- Instructions to follow: Lay out everything from the line containing "Where should I" down to the line containing "point(183,140)", inclusive, as a Markdown table with columns Row and Line, one row per line. Skip blank lines and leave the pictures out.

- Listed entries:

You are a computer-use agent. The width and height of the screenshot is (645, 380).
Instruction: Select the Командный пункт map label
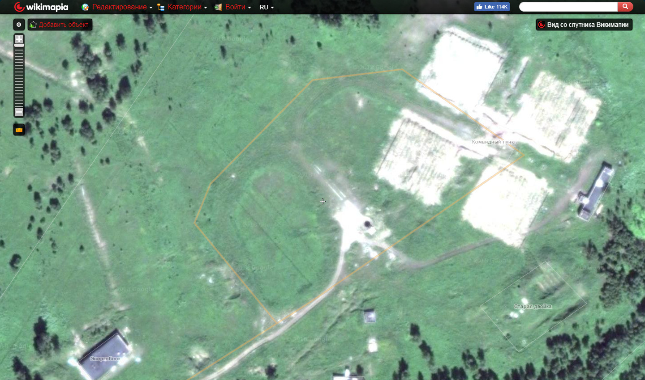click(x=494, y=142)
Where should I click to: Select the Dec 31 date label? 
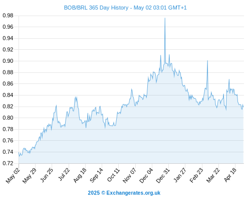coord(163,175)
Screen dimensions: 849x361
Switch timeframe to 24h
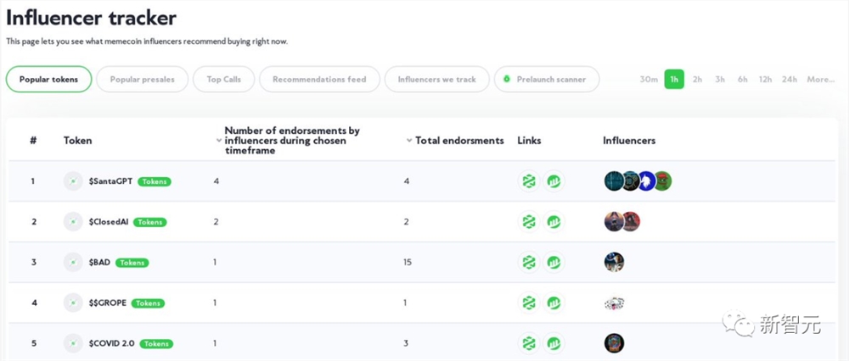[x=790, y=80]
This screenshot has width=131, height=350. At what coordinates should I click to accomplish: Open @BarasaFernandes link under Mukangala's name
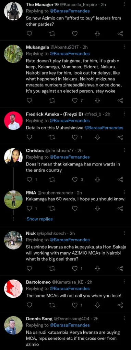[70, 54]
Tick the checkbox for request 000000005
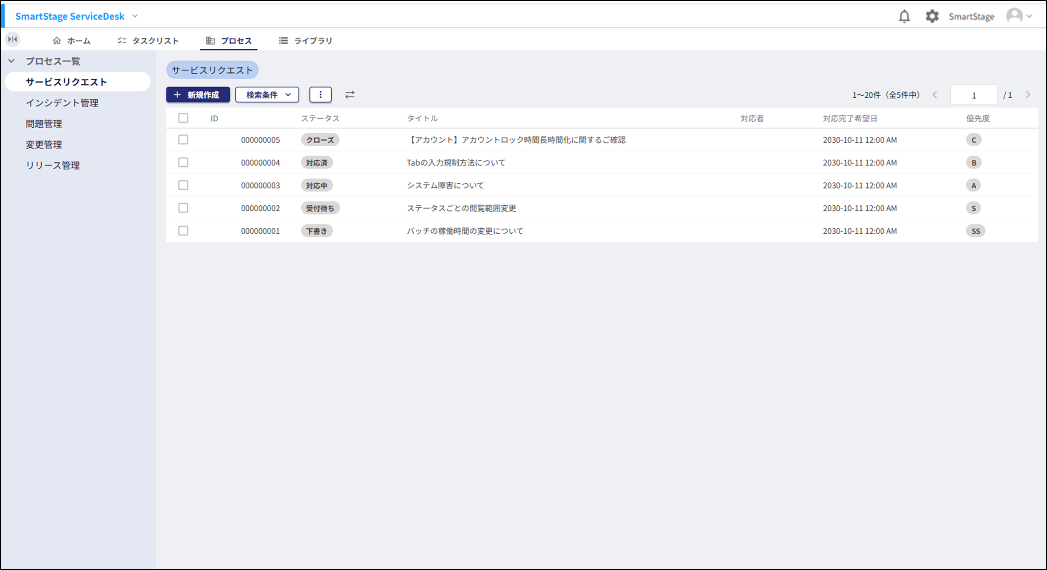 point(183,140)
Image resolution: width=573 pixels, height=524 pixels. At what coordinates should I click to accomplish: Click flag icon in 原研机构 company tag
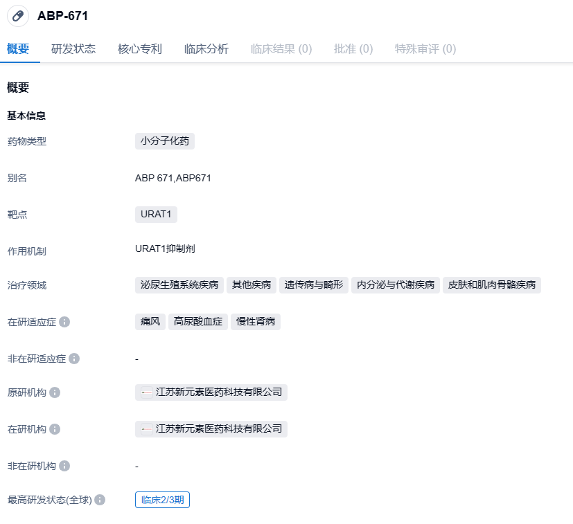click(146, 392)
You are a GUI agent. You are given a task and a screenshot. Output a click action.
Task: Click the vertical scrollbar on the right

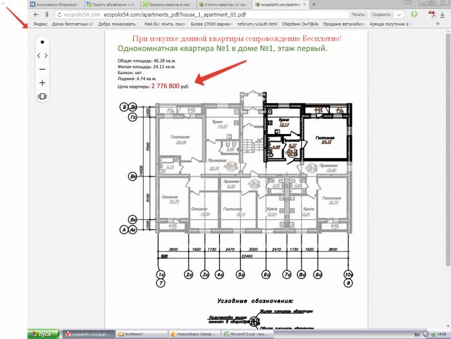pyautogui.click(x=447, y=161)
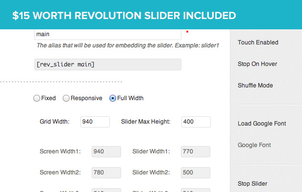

- The reply:
| Row | Line |
|---|---|
| 1 | Where should I click to: Select the Dec 31 date label?  |
| 2 | coord(163,175) |
| 3 | Screen dimensions: 849x361 |
| 4 | Switch timeframe to 24h |
| 5 | [x=790, y=80] |
| 6 | This screenshot has width=131, height=350. At what coordinates should I click to accomplish: Open @BarasaFernandes link under Mukangala's name |
| 7 | [70, 54] |
| 8 | Tick the checkbox for request 000000005 |
| 9 |  point(183,140) |